** Opening Given text block **

## Visualization Builder for the Bachelor Research project "Gamepad Controls for Visualizations"

### Introduction
This Notebook contains all different kinds of (interactive) Visualizations used in the project. The Library used is **Vega Altair**. It is intended to provide live interaction for testing and tweaking purposes. Note that they can always be exported as a html, json spec or even as a still image, if they are needed in different contexts. 
Because some visualizations are too memory intensive for Jupyter, they are rendered using the browser. Thats why some cells will open a new
Browser Tab. Additional configurations / versions of plots can be found inside the [outputs](./outputs/) directory. 

**Note**: Sometimes the Jupyter render engine will crash when rendering more complex Visualizations like the Parallel Coordinates Plot. If this happens, simply export the Visualization as a html file and view it in the Browser. Alternatively, close and reopen the Notebook a few times.
For more information on how to view and or export the generated Visualizations, consider the [Vega Altair User Guide](https://altair-viz.github.io/user_guide/saving_charts.html). 



In [2]:
# imports
import altair as alt
data_url = "https://raw.githubusercontent.com/nickprbs/Forschungsprojekt/refs/heads/main/yearly_avg_downsampled.csv"

# Proportions used for the prototype
height = 615
width = 900
height_small = 307
width_small = 450

### Single-Chart Pipeline ###
Each chart created with Altair needs to be constructed through a pipeline. Although some steps are **optional**, their *order* **is not!** 
Here is the order that should be followed:
1. **Data**: Set the source of the data (e.g. as Dataframe, URL, etc.)
2. **Transformation**: Perform transformations on the data (e.g. calculate new columns, filter columns, aggregate data points...) 
3. **Visualization**: Choose the kind of visualization (e.g. Bar Chart)
4. **Encodings**: Encode meanings of the data (e.g. axes, colors, tooltips etc.)
5. **Properties**: Additional Properties of the chart (e.g. Width, Height, Title, etc.)

** Closing Given text block **
** Opening Source information block **

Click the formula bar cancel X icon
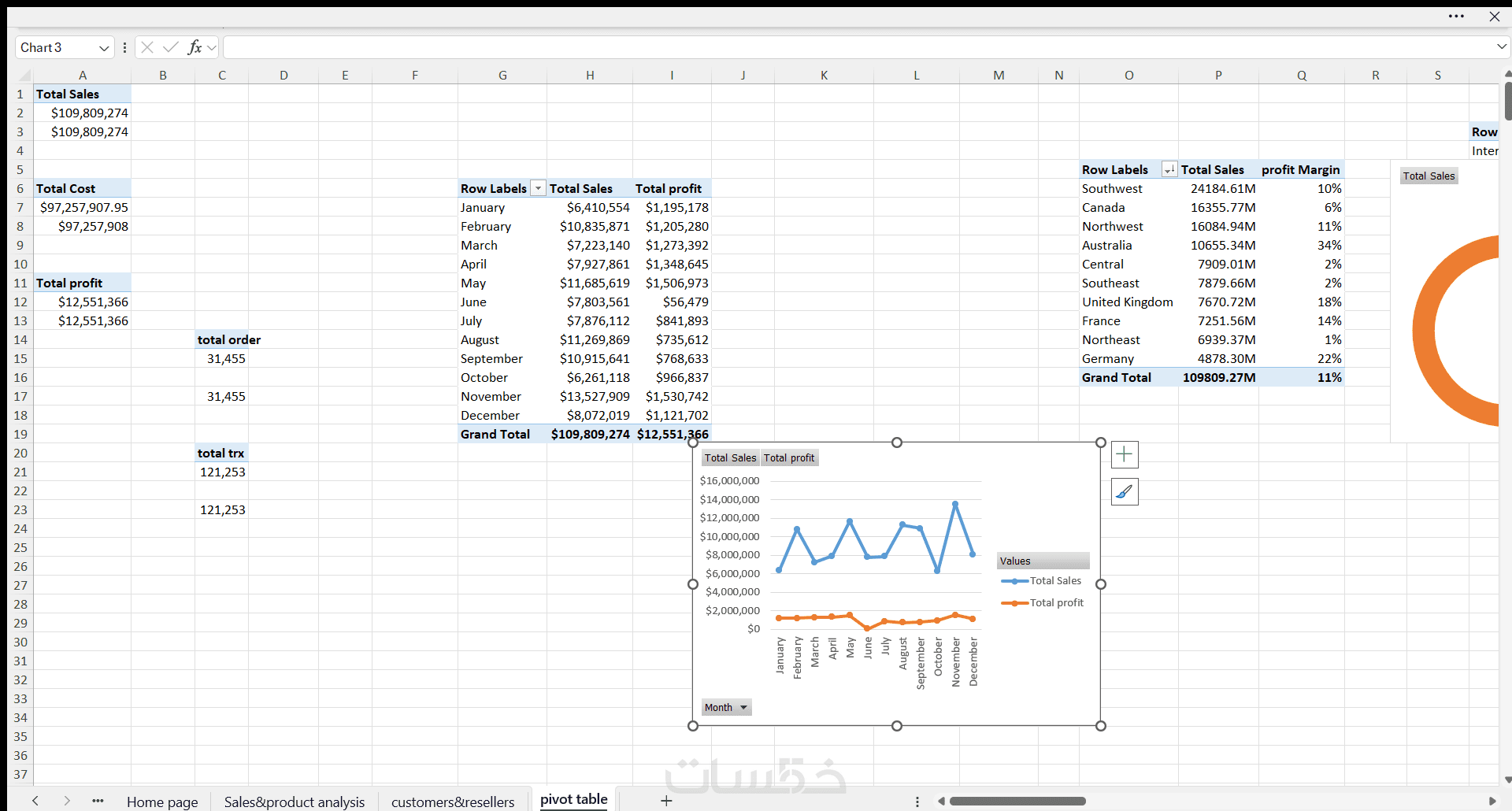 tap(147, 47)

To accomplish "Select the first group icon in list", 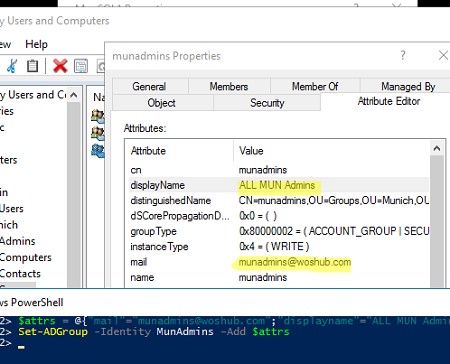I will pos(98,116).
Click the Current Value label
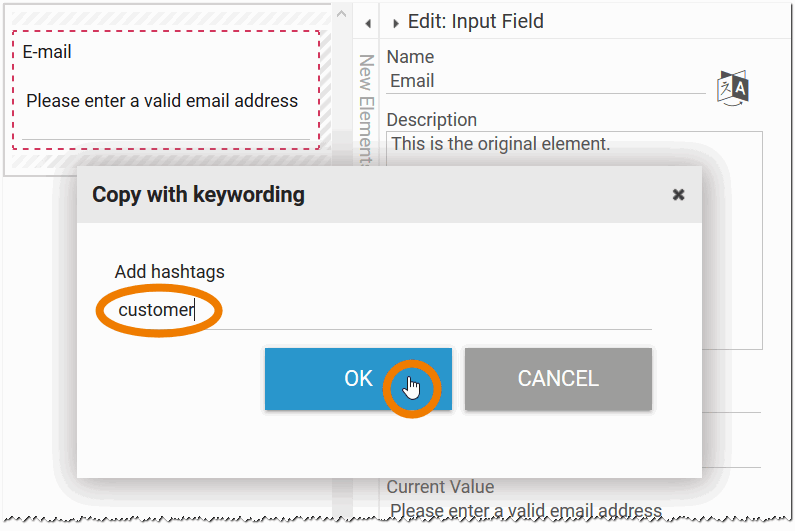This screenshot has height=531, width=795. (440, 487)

** Closing Source information block **
** Opening Source information block **

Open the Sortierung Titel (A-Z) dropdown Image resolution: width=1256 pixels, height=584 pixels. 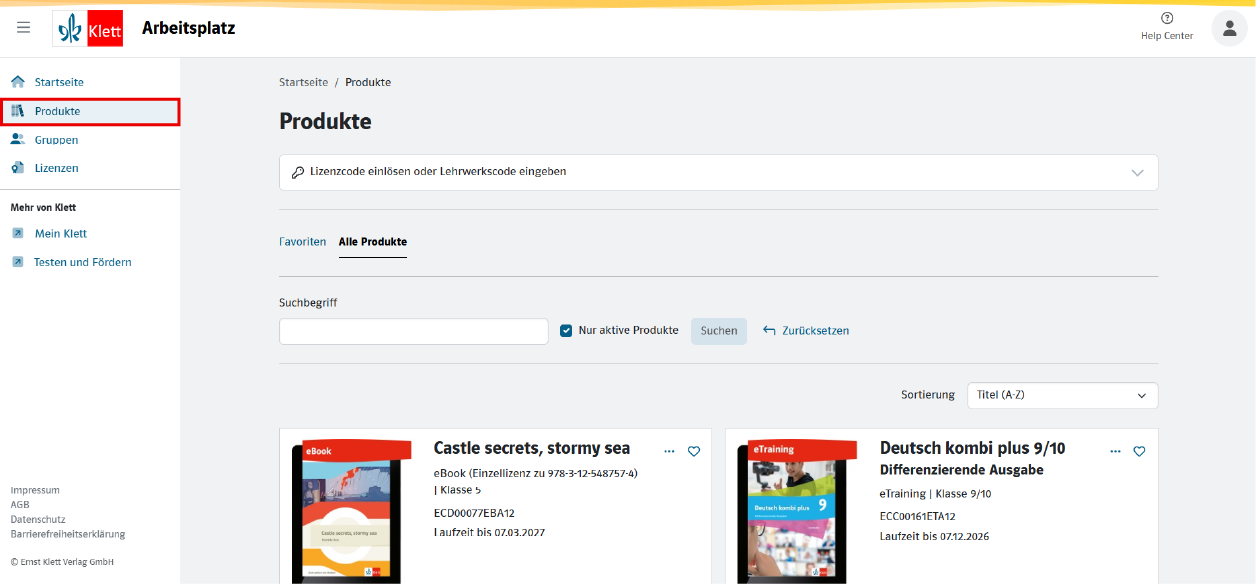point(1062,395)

** Closing Source information block **
** Opening Source information block **

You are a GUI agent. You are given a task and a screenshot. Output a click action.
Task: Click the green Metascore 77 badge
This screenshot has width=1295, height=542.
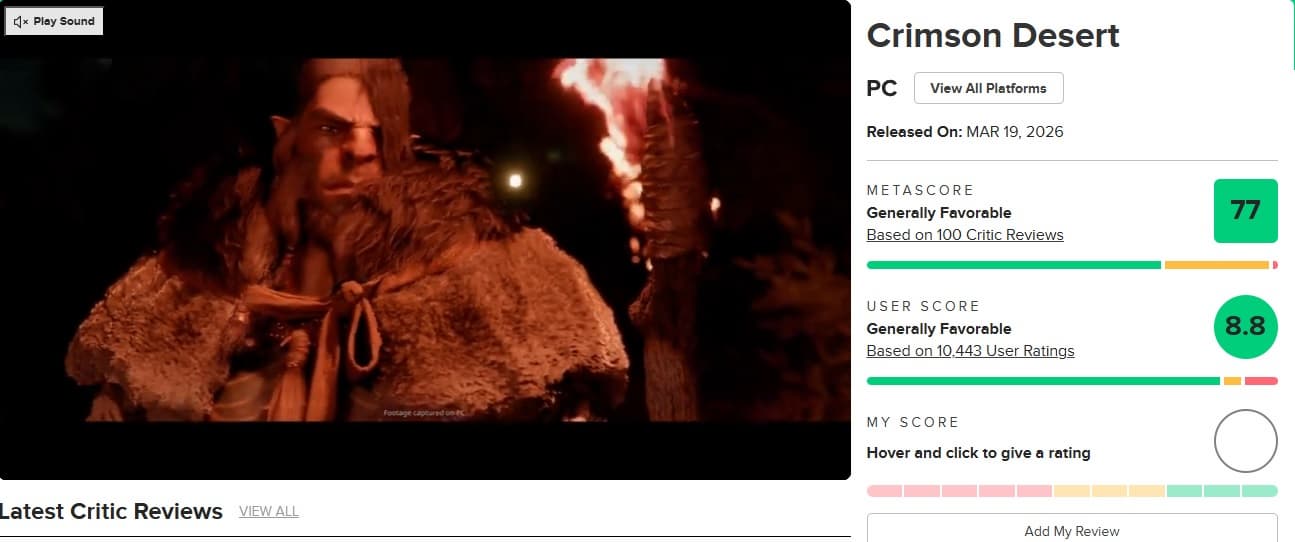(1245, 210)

** Closing Source information block **

Copy the notebook text from "Because some visualizations" to "a few times.", changing "Jupyter" to "JupyterLab".

Because some visualizations are too memory intensive for JupyterLab, they are rendered using the browser. Thats why some cells will open a new
Browser Tab. Additional configurations / versions of plots can be found inside the [outputs](./outputs/) directory. 

**Note**: Sometimes the JupyterLab render engine will crash when rendering more complex Visualizations like the Parallel Coordinates Plot. If this happens, simply export the Visualization as a html file and view it in the Browser. Alternatively, close and reopen the Notebook a few times.